__Action item__:
Return the data below in full. Keep each character unchanged.

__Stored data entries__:
———

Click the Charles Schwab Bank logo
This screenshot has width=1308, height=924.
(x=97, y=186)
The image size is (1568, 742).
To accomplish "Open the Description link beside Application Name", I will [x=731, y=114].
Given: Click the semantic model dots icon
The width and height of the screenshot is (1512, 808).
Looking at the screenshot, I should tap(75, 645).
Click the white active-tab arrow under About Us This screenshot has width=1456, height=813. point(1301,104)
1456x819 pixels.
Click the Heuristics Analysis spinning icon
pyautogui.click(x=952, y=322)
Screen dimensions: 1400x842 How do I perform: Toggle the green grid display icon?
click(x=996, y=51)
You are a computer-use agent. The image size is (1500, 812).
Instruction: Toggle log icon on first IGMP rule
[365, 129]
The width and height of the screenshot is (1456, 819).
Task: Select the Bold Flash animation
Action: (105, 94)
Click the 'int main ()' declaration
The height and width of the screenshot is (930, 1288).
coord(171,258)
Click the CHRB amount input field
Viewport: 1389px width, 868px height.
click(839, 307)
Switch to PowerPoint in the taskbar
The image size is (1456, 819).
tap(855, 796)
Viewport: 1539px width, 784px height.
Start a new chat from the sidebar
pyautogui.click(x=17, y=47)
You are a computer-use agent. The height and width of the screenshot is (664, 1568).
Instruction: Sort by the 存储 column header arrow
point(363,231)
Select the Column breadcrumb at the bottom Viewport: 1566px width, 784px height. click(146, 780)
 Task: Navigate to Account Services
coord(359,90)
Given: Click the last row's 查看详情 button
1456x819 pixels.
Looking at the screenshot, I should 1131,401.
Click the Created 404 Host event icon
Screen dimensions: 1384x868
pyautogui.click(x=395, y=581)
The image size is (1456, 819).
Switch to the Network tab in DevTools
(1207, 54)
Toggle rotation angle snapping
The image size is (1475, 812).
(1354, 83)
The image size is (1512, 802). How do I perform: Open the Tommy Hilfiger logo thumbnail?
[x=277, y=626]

———

__Task answer__:
Click the Charles Schwab Bank logo
This screenshot has width=1308, height=924.
(x=97, y=186)
The image size is (1568, 742).
To accomplish "Open the Description link beside Application Name", I will [x=731, y=114].
Given: Click the semantic model dots icon
The width and height of the screenshot is (1512, 808).
Looking at the screenshot, I should tap(75, 645).
Click the white active-tab arrow under About Us This screenshot has width=1456, height=813. point(1301,104)
1456x819 pixels.
Click the Heuristics Analysis spinning icon
pyautogui.click(x=952, y=322)
Screen dimensions: 1400x842 How do I perform: Toggle the green grid display icon?
click(x=996, y=51)
You are a computer-use agent. The image size is (1500, 812).
Instruction: Toggle log icon on first IGMP rule
[365, 129]
The width and height of the screenshot is (1456, 819).
Task: Select the Bold Flash animation
Action: (105, 94)
Click the 'int main ()' declaration
The height and width of the screenshot is (930, 1288).
coord(171,258)
Click the CHRB amount input field
Viewport: 1389px width, 868px height.
click(839, 307)
Switch to PowerPoint in the taskbar
The image size is (1456, 819).
tap(855, 796)
Viewport: 1539px width, 784px height.
Start a new chat from the sidebar
pyautogui.click(x=17, y=47)
You are a computer-use agent. The height and width of the screenshot is (664, 1568).
Instruction: Sort by the 存储 column header arrow
point(363,231)
Select the Column breadcrumb at the bottom Viewport: 1566px width, 784px height. click(146, 780)
 Task: Navigate to Account Services
coord(359,90)
Given: Click the last row's 查看详情 button
1456x819 pixels.
Looking at the screenshot, I should 1131,401.
Click the Created 404 Host event icon
Screen dimensions: 1384x868
pyautogui.click(x=395, y=581)
The image size is (1456, 819).
Switch to the Network tab in DevTools
(1207, 54)
Toggle rotation angle snapping
The image size is (1475, 812).
(1354, 83)
The image size is (1512, 802). How do I perform: Open the Tommy Hilfiger logo thumbnail?
[x=277, y=626]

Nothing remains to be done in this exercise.